- _What you need to do_
Report how many lines in the data below hold the string "computer". Nothing else should appear in the answer.

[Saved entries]
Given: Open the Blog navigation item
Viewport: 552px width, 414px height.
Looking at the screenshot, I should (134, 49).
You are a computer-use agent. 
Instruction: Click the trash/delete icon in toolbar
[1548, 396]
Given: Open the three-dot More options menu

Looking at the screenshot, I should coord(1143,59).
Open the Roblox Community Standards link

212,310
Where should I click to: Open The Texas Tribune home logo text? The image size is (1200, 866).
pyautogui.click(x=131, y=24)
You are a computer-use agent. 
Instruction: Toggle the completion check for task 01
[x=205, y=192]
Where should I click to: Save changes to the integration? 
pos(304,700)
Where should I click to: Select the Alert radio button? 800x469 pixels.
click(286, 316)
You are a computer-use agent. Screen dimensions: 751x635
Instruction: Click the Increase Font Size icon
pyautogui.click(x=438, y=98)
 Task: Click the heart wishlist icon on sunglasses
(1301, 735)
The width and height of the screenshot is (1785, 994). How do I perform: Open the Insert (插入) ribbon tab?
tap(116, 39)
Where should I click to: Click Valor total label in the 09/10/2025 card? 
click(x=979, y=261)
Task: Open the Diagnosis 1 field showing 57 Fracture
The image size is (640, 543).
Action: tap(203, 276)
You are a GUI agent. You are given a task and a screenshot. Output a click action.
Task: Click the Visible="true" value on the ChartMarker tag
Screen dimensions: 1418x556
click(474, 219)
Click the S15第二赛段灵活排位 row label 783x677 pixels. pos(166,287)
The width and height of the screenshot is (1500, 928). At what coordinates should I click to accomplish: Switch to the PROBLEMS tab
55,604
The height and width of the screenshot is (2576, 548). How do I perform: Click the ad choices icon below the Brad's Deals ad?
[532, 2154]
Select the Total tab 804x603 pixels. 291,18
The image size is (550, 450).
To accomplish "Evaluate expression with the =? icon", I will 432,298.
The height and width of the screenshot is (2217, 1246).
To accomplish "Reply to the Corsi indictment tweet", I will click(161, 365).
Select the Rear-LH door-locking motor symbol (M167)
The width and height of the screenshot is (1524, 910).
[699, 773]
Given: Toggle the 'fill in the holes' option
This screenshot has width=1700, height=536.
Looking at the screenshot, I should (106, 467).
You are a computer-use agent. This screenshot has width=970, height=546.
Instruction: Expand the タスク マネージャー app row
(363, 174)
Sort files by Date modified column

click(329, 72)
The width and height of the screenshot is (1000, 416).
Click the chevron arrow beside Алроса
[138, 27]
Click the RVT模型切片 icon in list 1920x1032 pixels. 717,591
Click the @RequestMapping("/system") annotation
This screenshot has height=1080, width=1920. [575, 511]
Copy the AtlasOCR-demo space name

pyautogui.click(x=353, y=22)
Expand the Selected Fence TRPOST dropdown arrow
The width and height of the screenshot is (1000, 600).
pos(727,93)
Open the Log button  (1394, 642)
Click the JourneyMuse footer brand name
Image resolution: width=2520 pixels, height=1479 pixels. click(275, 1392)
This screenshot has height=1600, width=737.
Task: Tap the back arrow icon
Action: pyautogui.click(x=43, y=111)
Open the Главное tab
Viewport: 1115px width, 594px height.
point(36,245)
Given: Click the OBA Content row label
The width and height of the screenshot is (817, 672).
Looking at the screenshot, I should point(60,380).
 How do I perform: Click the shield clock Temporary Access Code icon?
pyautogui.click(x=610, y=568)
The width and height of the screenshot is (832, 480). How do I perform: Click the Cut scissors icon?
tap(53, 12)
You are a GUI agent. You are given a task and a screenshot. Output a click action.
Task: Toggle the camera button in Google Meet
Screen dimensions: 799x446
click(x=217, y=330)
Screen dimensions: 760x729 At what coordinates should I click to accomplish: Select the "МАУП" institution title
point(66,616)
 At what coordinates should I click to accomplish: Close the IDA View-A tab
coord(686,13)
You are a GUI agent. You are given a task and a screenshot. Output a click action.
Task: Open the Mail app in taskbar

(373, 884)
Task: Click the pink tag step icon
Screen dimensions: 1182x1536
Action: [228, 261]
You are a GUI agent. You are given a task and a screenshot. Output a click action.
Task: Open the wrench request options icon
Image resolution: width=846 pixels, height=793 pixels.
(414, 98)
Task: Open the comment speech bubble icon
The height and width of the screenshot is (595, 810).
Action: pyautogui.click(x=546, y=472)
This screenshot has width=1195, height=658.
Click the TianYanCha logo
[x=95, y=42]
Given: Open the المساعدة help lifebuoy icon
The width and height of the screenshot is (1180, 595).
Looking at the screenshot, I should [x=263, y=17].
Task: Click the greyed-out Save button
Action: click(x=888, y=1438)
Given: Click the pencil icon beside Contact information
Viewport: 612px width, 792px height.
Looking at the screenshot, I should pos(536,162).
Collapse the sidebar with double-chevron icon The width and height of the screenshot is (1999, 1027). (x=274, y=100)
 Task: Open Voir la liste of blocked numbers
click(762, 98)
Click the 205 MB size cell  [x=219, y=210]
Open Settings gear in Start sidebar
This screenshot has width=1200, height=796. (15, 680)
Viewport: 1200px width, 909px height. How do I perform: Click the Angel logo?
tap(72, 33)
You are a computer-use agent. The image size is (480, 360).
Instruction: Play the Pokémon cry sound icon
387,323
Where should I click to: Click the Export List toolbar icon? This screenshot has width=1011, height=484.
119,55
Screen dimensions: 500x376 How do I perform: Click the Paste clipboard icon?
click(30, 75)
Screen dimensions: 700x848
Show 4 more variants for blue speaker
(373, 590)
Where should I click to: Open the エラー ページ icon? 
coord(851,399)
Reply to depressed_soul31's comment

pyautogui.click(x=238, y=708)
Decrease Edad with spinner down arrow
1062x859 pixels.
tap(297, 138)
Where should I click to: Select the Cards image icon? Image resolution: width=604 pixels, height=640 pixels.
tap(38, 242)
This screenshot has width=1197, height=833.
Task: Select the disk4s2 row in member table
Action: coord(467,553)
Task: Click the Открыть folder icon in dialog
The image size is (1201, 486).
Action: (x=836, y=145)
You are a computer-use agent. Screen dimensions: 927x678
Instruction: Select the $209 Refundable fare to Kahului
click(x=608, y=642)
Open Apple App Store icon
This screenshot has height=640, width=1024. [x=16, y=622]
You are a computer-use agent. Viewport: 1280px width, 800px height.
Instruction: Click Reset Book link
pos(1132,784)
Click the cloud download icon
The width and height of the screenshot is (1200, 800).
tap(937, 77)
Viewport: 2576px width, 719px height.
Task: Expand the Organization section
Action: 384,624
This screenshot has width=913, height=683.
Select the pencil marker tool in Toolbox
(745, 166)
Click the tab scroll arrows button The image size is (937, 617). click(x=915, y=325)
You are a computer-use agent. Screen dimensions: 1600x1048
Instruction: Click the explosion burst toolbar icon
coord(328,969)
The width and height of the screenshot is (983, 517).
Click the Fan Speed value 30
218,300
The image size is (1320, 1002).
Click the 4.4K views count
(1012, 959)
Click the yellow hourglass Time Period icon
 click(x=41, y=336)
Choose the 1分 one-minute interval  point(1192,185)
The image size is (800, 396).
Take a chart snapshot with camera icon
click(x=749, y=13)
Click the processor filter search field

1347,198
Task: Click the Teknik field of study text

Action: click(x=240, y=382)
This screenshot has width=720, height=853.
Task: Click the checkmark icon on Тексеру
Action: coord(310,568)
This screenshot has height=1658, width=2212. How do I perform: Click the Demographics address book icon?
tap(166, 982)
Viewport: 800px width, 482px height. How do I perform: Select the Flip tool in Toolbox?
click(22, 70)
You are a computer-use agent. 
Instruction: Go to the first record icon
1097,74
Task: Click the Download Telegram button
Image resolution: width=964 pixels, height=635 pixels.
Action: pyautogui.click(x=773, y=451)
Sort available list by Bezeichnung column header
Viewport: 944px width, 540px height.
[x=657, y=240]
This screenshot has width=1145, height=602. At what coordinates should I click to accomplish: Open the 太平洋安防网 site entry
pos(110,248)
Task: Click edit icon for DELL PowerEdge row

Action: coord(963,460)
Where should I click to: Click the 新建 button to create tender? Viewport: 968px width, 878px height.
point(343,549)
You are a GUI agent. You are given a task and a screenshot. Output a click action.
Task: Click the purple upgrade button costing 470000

- _Written response_
9